Well I am against the present system, against these draconian punishments meted out to one and all because they only serve to drive us further into isolation and un-knowing and fear.  The present solutions (AWA, IML,  do  next to  nothing to restore justice or heal any of us personally involved in the situation.  Like they say in AA, "stinking thinking is (obviously) involved in these transgressions, in what we as arents and family members have done and in what we have failed to do)

Adding more "group stinking thinking" more hate speech more prejudice poured like gasoline on the fire of public humiliations does far more harm than the "good" law makers and "helpers"  claim is intended.  Silence, fear, anger and hate  only ensures these problems will fester and continue into the next generations...

And I for one think it's time we spoke out in favor of  actual healing, real help, I need to understand what happened and most importantly how we all can contribute to stopping the cycle.
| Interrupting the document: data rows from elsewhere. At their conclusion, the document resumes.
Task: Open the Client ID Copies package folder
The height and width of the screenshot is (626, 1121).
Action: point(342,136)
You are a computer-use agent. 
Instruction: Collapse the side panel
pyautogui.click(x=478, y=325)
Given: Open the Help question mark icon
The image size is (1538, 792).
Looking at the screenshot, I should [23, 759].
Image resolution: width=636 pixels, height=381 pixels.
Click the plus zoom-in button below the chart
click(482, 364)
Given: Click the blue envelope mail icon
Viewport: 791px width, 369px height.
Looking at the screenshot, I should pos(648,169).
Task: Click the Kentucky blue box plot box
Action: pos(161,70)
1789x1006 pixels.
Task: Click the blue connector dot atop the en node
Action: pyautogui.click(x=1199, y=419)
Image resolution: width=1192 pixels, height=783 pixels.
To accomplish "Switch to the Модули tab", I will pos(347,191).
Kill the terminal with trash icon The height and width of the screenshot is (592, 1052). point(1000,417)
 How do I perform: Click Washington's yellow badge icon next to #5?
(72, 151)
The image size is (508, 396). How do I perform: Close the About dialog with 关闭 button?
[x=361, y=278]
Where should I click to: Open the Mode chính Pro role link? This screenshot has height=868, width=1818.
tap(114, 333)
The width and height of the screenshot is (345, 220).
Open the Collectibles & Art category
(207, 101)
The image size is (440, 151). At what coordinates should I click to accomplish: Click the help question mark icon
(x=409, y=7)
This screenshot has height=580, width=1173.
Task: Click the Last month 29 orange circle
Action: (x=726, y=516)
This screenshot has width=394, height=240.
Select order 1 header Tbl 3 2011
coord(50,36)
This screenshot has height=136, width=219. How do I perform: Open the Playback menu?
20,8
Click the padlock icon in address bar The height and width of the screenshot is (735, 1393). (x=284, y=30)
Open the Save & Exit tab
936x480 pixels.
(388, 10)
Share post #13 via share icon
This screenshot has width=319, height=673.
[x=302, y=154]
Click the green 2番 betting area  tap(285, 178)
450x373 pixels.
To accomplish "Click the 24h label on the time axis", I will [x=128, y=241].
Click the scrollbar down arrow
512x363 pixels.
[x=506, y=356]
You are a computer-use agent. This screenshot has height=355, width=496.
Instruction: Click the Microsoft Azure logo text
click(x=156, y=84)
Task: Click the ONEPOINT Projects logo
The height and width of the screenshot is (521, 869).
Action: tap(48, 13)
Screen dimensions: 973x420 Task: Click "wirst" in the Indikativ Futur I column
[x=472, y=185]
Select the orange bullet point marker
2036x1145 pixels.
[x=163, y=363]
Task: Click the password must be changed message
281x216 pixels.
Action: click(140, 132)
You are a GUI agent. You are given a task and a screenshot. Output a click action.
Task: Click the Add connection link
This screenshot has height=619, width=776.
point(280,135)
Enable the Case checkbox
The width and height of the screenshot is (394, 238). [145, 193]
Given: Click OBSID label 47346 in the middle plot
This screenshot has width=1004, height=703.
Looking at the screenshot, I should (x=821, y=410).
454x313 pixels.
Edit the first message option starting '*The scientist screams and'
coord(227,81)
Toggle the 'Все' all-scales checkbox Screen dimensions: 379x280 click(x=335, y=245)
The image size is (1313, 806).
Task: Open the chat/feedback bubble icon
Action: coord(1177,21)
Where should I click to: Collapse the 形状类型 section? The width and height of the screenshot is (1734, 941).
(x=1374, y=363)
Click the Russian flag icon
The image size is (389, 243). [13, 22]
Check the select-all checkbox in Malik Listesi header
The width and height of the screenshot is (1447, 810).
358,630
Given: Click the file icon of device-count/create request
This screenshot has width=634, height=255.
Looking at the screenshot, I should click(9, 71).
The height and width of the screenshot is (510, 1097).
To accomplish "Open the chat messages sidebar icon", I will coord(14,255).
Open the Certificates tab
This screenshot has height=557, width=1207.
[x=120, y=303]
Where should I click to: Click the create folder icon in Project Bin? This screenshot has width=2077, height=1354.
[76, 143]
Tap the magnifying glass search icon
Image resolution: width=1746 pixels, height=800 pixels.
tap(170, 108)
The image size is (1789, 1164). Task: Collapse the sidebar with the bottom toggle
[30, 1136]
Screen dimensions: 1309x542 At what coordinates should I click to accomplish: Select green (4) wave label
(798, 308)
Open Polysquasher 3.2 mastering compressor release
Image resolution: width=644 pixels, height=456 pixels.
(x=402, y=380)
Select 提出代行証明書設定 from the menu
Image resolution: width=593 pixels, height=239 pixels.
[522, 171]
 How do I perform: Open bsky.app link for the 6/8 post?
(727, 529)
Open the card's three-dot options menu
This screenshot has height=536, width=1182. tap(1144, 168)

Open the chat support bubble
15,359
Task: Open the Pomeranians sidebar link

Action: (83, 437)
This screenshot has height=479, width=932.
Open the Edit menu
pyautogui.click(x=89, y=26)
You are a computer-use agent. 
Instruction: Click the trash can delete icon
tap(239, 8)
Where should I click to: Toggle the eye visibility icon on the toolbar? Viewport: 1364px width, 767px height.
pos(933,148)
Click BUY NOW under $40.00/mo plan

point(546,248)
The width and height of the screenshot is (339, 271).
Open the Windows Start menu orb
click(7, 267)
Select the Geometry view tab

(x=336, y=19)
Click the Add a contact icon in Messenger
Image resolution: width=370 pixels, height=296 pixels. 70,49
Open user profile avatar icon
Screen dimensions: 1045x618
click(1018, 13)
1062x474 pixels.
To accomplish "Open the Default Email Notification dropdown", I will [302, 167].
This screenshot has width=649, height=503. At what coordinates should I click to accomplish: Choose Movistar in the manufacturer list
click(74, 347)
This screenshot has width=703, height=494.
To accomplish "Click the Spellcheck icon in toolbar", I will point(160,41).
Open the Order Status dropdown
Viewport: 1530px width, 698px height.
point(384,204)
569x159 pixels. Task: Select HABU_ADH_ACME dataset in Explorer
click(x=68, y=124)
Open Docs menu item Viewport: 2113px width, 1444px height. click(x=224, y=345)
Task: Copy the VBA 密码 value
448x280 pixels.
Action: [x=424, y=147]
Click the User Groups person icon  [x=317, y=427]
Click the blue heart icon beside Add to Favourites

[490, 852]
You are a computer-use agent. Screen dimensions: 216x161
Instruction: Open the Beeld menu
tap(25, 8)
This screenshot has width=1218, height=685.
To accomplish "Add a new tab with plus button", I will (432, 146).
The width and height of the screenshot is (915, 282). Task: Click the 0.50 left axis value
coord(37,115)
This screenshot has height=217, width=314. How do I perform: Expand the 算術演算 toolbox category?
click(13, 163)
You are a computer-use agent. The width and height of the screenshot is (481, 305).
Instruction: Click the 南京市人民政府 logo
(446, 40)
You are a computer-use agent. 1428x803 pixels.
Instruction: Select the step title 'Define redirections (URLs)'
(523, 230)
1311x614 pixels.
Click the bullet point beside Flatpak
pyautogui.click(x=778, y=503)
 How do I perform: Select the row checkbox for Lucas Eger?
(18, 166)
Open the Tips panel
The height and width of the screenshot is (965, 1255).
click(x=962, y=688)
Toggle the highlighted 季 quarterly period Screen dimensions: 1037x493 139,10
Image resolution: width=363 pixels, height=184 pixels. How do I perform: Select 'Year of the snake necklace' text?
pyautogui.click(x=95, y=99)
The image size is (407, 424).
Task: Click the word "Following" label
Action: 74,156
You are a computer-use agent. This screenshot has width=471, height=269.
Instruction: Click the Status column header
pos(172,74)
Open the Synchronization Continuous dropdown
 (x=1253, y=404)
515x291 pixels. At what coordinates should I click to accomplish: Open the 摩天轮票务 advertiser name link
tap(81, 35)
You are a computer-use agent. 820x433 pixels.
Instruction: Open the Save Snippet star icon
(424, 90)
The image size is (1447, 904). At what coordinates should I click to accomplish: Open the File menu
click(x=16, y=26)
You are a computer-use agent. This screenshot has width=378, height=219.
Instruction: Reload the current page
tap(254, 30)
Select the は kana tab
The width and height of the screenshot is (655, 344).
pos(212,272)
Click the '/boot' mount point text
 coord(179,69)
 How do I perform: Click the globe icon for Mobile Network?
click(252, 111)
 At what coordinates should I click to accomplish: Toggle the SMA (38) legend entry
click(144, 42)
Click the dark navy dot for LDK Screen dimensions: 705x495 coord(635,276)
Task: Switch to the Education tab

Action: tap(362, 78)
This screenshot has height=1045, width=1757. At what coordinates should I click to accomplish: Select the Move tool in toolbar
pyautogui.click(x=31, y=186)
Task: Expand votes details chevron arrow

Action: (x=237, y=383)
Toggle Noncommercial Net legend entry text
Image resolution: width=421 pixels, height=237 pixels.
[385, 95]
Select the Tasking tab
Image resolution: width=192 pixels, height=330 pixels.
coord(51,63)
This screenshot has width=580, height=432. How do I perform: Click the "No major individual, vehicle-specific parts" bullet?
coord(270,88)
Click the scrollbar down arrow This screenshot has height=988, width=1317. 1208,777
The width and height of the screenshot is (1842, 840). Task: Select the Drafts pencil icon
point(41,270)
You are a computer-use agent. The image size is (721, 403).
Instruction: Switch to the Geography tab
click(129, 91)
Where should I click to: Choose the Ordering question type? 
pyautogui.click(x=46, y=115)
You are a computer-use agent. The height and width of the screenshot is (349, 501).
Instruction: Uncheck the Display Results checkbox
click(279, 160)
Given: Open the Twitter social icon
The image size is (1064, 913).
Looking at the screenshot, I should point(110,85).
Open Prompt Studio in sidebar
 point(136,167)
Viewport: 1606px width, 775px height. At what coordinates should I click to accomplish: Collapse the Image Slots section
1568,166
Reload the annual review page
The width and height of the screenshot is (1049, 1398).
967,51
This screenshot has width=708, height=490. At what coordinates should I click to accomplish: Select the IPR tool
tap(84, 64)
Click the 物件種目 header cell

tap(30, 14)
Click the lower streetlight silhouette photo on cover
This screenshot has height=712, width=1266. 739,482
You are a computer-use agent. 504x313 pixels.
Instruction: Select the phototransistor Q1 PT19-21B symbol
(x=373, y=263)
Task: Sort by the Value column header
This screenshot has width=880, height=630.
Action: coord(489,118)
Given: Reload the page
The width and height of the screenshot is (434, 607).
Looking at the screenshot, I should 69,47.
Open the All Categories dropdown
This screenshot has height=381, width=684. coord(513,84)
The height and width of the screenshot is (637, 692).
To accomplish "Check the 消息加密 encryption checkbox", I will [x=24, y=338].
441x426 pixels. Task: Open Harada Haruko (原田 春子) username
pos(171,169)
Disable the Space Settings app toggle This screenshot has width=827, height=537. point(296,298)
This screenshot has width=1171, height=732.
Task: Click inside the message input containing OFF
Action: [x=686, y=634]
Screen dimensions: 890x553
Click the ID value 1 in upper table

Speaking out, in whatever way we can (that doesn't cause us personally even more collateral damage) strategizng, contributing our thoughts/ comments, our courage and (yes) our $$$ to court cases aimed at help all of us free ourselves from the past,  helping us have the freedom from fear necessary to understand just where our continued stinking thinking and fear are leading (if we don't find courage, if we don't dare look honestly clear the past and aim toward a healthier future for ourselves and our families and our society) Finding courage to speak up defend ourselves from the rampant prejudice and societal blame we all fear seems important.

Because standing up for ourselves and others, commenting sharing our stories on Daily Strength, on Women Against the Registry, on Nat'l RSOL on Cure-Sort in what ever way we decide we can helps us grow  safely,   empowers us to take control of our lives in ways that make us and our families healthier, more resilient and more courageous. And it helps turn the tide, (reach critical mass/swing the pendulum?) back toward restoring justice to the system and toward self mastery and freedom and away from becoming haters, spewing hate speech. Away from allowing our our misery used to used in ways that in the end only promote more harm to us and to our children  We need restorative   justice strategies inside and outside for our families and for our society and for future generations.

In the  end finding courage to do what we can when we can despite fear will help us all to actually protect children and behave in ways that honor the power granted us as parents and in so doing we become the  adults who speak out and protect children (and in the process maybe even do some good in turning around a society gone mad with power and hate and lust for "punishment") The continuation of fear and silence and old "Stinking Thinking" only leads to more of the same. And we of all people know we need to begin the conversation and find another way.